Examining Figs 10.6 and 10.7, it is apparent that the most frequent abnor­mal events are likely to have zero health consequences to the public. However, these events can be very expensive to the operating organization, because they often result in power decreases or reactor shutdown. (Most of the electricity production cost arises from debt retirement of the plant capital cost; operating costs are a relatively small part of the total.) Plant management has a very strong motivation toward reduction of these minor malfunctions. Obviously, this reality exerts a strong positive effect on overall plant safety motivation. The mid-frequency range of malfunctions also exerts a strong positive influence on plant safety — there is a possibility that such accidents might result in some damage to the plant, or at least may lead to extended outage time for inspection, repairs or plant modifications. This is the frequency range in which probabilistic safety analysis is most effective, as we will see in Section 10.4.

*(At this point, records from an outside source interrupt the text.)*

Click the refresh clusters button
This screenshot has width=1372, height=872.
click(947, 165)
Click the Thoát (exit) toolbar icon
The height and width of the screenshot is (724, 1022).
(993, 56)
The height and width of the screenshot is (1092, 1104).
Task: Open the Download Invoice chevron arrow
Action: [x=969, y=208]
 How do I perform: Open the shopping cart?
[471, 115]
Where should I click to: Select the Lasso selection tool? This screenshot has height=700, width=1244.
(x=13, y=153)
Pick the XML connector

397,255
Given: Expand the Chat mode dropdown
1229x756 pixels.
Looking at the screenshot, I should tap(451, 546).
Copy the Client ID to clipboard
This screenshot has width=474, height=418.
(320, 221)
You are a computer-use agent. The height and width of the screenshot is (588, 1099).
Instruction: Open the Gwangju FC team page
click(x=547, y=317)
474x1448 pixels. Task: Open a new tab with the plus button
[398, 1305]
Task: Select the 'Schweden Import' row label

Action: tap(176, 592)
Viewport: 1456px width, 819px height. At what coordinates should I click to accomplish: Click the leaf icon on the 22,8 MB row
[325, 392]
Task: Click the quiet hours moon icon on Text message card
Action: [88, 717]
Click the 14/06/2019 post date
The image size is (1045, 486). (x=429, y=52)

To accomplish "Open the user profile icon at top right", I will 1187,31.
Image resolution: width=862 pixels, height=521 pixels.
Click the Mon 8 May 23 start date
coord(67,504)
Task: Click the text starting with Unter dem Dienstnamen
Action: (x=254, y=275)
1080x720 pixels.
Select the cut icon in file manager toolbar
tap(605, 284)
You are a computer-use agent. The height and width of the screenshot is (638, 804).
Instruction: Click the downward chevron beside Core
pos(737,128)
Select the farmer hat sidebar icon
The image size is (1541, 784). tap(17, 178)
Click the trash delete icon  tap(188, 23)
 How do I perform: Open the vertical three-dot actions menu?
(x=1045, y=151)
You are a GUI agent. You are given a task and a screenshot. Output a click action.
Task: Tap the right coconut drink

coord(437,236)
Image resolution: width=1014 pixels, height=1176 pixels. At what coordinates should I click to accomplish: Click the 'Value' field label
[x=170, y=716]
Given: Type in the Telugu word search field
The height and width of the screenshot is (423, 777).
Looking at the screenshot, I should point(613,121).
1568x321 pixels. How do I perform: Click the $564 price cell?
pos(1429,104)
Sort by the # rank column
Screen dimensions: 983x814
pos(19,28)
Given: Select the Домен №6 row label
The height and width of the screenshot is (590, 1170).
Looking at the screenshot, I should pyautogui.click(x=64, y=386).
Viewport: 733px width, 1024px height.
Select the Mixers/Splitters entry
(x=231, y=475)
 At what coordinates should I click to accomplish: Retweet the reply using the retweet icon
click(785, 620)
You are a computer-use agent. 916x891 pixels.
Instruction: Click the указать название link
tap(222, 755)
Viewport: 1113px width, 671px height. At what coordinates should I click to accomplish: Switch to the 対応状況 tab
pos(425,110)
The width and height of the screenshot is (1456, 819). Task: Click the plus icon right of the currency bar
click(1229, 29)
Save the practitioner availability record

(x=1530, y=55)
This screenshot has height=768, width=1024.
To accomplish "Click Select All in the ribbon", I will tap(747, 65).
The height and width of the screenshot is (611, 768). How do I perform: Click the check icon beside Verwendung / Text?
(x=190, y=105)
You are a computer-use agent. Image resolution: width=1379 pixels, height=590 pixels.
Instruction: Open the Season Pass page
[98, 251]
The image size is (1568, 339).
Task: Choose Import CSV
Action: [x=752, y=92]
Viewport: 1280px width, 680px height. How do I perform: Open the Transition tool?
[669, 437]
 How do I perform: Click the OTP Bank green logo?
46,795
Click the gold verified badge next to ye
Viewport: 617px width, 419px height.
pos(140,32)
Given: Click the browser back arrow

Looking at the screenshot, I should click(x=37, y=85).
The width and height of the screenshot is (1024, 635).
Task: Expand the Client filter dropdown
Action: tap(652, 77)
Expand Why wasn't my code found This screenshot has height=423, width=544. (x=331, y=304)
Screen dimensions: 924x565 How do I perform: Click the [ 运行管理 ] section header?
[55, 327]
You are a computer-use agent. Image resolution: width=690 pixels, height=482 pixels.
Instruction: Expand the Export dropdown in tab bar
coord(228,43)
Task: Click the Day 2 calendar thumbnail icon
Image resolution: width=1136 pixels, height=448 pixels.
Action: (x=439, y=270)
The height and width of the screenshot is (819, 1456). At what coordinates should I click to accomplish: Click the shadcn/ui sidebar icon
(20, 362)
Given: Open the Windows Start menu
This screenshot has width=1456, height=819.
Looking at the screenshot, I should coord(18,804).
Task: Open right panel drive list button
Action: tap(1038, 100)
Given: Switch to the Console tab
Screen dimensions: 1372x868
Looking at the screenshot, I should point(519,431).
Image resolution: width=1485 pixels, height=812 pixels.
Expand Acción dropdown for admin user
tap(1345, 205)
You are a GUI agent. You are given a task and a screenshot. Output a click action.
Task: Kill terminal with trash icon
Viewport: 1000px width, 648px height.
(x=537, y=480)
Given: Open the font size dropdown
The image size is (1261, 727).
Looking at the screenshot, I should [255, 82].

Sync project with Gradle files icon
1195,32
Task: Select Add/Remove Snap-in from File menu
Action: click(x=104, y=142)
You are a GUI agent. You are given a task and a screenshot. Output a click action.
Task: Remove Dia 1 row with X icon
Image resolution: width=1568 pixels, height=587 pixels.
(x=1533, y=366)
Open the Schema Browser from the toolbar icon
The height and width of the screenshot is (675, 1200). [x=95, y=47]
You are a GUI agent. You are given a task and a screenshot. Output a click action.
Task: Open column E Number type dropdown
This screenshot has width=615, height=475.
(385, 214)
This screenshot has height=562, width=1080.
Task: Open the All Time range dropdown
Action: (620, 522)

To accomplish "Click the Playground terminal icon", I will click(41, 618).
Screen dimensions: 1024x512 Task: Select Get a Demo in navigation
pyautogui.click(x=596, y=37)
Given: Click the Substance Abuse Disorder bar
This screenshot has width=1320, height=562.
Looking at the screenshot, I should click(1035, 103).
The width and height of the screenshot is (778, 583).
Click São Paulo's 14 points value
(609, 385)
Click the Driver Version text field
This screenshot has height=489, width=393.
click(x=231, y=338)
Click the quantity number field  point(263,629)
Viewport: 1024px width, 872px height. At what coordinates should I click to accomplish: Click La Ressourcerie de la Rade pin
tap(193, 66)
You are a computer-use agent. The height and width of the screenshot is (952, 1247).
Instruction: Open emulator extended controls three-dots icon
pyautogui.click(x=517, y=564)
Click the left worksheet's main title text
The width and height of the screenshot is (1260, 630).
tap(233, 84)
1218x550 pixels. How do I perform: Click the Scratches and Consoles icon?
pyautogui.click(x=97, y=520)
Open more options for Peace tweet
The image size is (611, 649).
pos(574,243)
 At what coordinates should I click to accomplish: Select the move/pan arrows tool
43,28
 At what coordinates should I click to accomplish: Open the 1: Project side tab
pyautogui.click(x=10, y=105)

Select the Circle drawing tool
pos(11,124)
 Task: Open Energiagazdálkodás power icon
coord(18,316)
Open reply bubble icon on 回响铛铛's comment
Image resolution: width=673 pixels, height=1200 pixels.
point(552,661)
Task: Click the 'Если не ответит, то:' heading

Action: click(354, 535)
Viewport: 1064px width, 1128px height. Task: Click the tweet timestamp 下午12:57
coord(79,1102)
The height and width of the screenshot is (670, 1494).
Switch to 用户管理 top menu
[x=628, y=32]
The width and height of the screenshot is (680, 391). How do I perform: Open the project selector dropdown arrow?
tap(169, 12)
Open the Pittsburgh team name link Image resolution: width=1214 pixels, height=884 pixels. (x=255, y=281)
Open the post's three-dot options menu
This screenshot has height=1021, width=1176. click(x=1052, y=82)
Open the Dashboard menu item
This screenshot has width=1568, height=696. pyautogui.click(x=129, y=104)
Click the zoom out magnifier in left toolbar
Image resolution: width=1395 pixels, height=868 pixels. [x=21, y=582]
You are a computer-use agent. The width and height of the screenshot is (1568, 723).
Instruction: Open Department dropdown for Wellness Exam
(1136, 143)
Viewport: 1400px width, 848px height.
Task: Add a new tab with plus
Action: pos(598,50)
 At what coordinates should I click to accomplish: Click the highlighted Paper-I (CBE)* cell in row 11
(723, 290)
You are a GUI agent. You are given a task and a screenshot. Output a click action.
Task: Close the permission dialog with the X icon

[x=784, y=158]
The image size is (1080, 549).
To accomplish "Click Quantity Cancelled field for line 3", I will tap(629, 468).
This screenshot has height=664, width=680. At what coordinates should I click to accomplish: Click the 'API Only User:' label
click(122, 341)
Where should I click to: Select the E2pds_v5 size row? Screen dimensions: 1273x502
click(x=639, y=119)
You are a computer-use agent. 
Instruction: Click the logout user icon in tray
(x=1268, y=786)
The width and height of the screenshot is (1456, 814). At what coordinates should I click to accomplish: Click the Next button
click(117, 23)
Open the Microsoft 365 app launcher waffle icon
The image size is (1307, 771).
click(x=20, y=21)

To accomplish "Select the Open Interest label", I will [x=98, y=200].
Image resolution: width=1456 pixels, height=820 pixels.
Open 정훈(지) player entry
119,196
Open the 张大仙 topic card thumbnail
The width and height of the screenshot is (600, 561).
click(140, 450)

The ‘disaster range’ of accident events shown in Fig. 10.6 is the range that concerns safety regulatory agencies the most; it is the range in which the reactor accident might lead to human fatality. In common practice, this is the frequency range (~10-4 per year and lower) over which the special safety systems provide the primary defence against health consequences. In US practice, this range is identified as the ‘severe accident’ range, which includes at least some degree of reactor core disruption.

In the early history of the nuclear industry, this disaster range received an undue amount of attention on the part of designers and regulators. The reason was that accident models were very simple and extremely conserva­tive, so that the predicted consequences were correspondingly large. During the past several years, more exact and realistic predictions of consequences have been made, and so the predicted consequences have become much smaller. Nevertheless, regulatory agencies have tended to continue applica­tion of the very rigid and conservative acceptance criteria that were devel­oped during the time when analysis models were crude and overly conservative. The nuclear reactor safety field is now in transition toward more realistic modeling. It is expected that these plants will eventually be proven to be considerably safer in terms of human health than they were originally thought to be.

In the end, then, the question of whether or not nuclear energy will be installed on the very large scale needed to replace today’s energy supply from oil, natural gas and coal will probably be determined by a balance of fear — between fear of the technology and the fear of falling short of the high level of supply required to maintain the people of the world in good health and spirit.